His shoulders were big, his chest full, his abdomen ribbed. No man had held her for so long. She hadn’t allowed it—or even wanted it—and certainly no half-dressed man. Lucy shut her eyes, overwhelmed.
With his big hands he stroked her arms from her shoulders to her wrists. As his palms glided over her skin, bared by her sleeveless gown, she could feel his work-hardened calluses, formed by honest labor. He was caressing her, she realized with a new shock. Rusty...caressing her?
He studied her, and she could almost feel him mentally probing for answers, answers she knew she couldn’t give, didn’t know if she had them to give. With her back to the window she hoped he couldn’t see her well.
“You’re not gonna talk about this with me, are you? Well, what happened to him, anyway? How did he die?” Before she could reply, his grip on her arms tightened, his voice roughened. “I wouldn’t blame you if you had something to do with it.”

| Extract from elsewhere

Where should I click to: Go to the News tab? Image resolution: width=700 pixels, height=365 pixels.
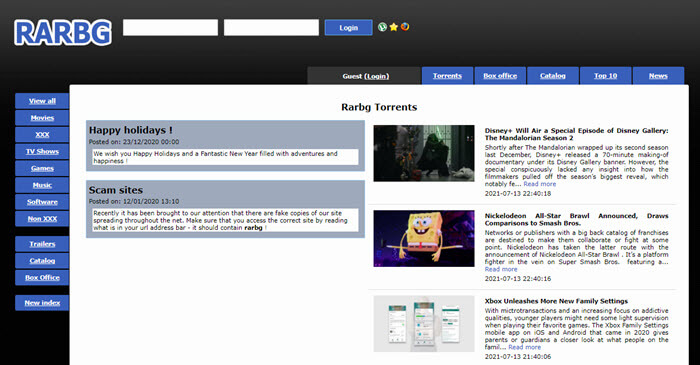click(658, 76)
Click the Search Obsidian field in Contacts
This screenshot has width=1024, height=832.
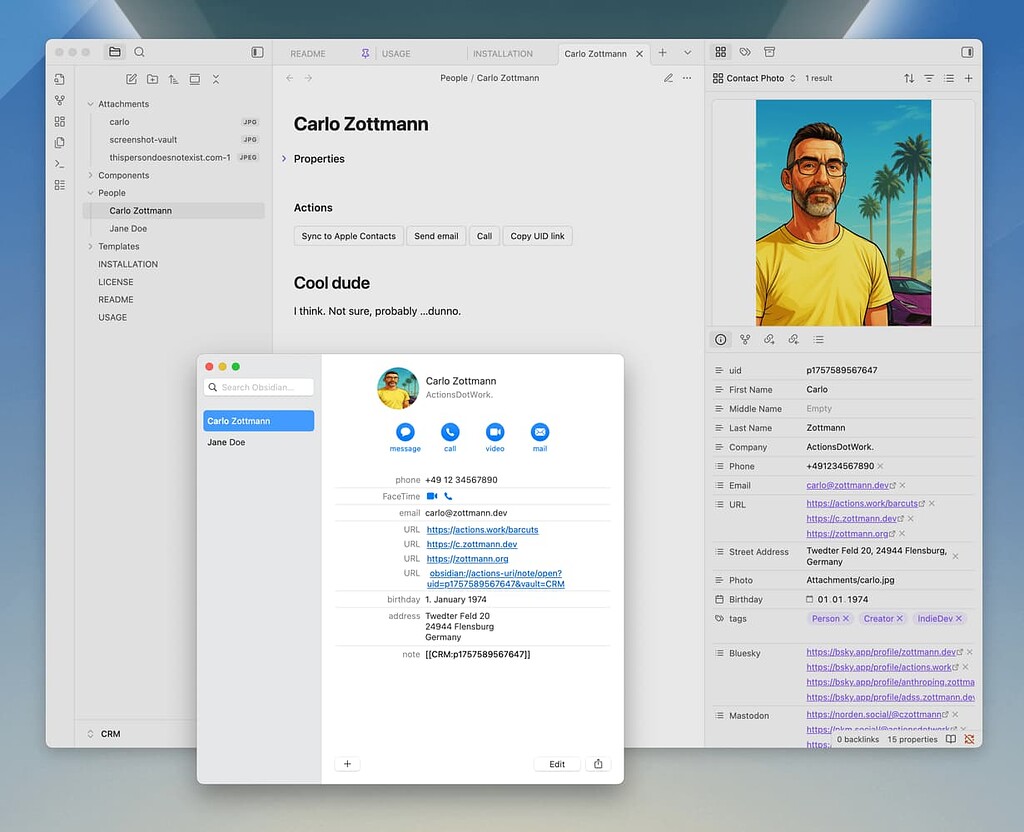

Lucy gasped. “My God, no. It was his heart. He...he had a congenital defect. Both his brother and father did, too.”
Rusty shrugged, brutally uncaring. “At least the creep left you well-off.”
She bowed her head. “I guess I should thank you for coming in. Did...did I make a noise?”
“If you call an agonizing moan that could wake the next ranch ten miles over a ‘noise,’ then, yeah, you did.”
“I apologize for waking you. I didn’t mean to.”
“Didn’t you?” He grimaced at his own sarcasm. “You didn’t mean to have a horrible nightmare and wake up sweating, shaking and sobbing? I’d have never guessed.”
She could think of nothing to say.
He stood, and she wondered if it was only in her imagination that he did so reluctantly. “I’ll go now. You’ll be all right.”
She nodded.
“But we’re not finished with this. I won’t push now, but soon...” He left the rest unsaid, stared at her meaningfully, strode out the door and shut it with a quiet click.
Hugging herself, Lucy felt an errant thought begin to bloom, unfurling like the petals of a flower. While she found Rusty gruff and uncompromising, he had rushed to her when she’d cried out, when she’d needed him.
Rusty had come to comfort her.
As if the night before had never happened, as if Lucy had never cried out in fear and Rusty had never consoled her with his voice and his touch, the next morning he barely spared her a glance when he entered the kitchen.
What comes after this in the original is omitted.